DATA SUPPLIED below:
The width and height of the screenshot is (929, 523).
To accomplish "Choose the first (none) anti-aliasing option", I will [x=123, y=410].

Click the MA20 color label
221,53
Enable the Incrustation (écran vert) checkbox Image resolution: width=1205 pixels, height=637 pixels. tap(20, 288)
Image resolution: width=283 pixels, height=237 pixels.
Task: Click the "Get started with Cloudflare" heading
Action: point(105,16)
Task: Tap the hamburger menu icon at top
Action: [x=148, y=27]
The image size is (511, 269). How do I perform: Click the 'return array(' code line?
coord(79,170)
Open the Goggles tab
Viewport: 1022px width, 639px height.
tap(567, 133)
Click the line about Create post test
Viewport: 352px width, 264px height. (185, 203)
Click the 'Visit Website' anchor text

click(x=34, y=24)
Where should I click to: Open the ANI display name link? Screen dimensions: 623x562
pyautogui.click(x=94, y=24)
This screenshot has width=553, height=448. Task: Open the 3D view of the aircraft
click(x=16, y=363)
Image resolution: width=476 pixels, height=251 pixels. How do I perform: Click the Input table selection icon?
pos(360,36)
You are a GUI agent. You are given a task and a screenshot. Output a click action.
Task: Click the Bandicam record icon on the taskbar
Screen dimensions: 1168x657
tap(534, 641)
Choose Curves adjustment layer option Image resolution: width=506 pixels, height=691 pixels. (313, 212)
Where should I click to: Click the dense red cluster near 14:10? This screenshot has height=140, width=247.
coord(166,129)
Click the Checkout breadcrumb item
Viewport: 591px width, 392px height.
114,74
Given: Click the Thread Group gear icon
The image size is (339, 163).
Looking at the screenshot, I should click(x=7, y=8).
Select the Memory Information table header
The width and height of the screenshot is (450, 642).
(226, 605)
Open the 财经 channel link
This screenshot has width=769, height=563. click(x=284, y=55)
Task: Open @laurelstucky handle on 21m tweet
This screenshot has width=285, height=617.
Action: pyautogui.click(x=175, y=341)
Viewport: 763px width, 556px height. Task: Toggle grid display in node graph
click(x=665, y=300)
End of DATA SUPPLIED.
Only the number of lines in the data that hold "option" should be stated.

- [FINISHED EXERCISE] 2